There is something new to write about every day; a new fear, a new outrageous action, a new protest. It feels like this administration is strangling out everything else in the world, smothering out the day-to-day moments until the online world feels like one, enormous, on-going scream.
When we first brought Linus home, ChickieNob whisked him away to her room and closed the door. When I came up a little while later to check what was happening, I found them curled up together, watching an episode of Buffy. Linus was attentively listening to her explain the basic plotline for the show, and the names and relationships of the various characters.
I don’t want that memory smothered out by someone else’s hate. But it’s hard to remember to write about it when I peruse the news sites prior to opening an empty blog post. Every sweet moment flies out of my head, replaced by the enormous, on-going scream.
I finished Prep by Curtis Sittenfeld (so good — it made me think back to my own, albeit-non-boarding-school high school experience) and started American Wife. I borrowed the book from the library, and it smells like someone kept the copy in a nest of old pantyhose for several years.
I wanted to read it because my understanding of the book is that it’s a fictionalized account of Laura and George Bush, or a more liberal first lady speaking about her husband, a Republican President.
I know very little about Laura Bush. My only Laura Bush story involves a wedding registry at a Crate and Barrel. We had just come from the doctor’s office — this was before we started treatments — and we were trying to get a referral for the RE. I was miserable, but we had to take care of a wedding gift. It took about twenty minutes to get the registry up on their ancient computer, and we were just about to scroll down and see what they wanted when the Secret Service came in and said we had to leave because they had to sweep the store so Laura Bush could shop.

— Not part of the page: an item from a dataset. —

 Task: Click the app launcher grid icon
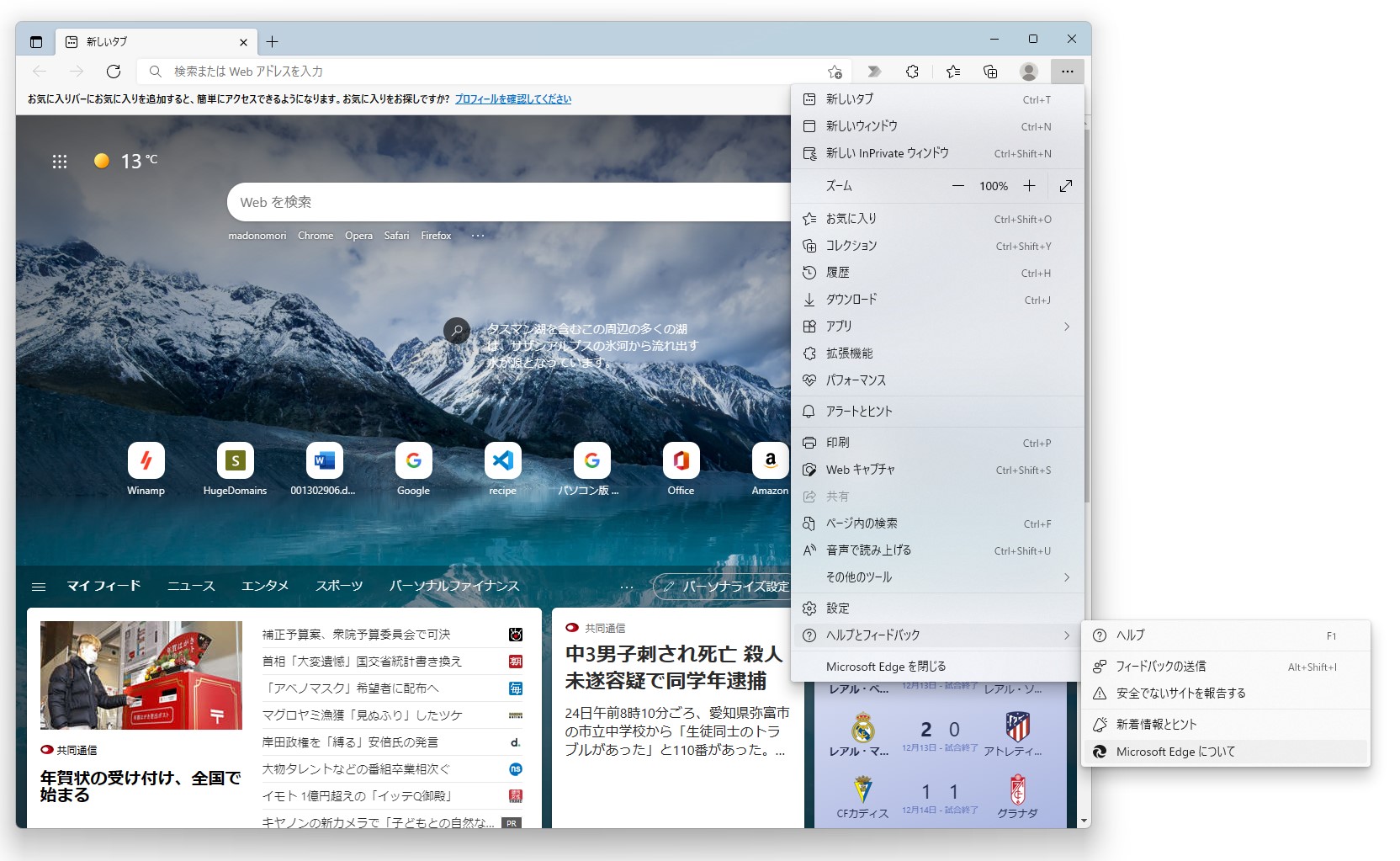point(59,161)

This is a pretty common occurrence in DC, like traffic stopping for the motorcade, but it’s annoying when you have one errand to run and you can’t complete it. She browsed for all of five minutes, and then left without buying anything. In the meantime, while we were standing outside for the sweep, the computer reset and we had to start from scratch bringing up the registry. We gave up after a few minutes and our friends got a crepe pan — out go-to gift at the time. So, sorry friends who got a crepe pan that wasn’t on your registry.
Anyway, I got this book because I was hoping that it would give insight into how we can live in this world for the next few years. How we can get along with family and friends who have different views. Maybe it’s only fiction and I’ll be disappointed to learn the answer is just suck it up. Or maybe there will be a kernel of something useful in the pages. Because right now, my instinct is to join that enormous, on-going scream every single day.
What other sound can you make right now?
There are so many stories out there that tell you how to vanquish hate. You throw the ring into the fires of Mount Doom or you destroy all the horcruxes. But fewer stories that tell you how to keep someone close that stands on the other side of a deep divide.
Right now, that divide is so wide, I fear that not only will our hands never stretch and reach over that space, but that divide will remain for generations to come; the echoes of it repeating long after the original scream is gone.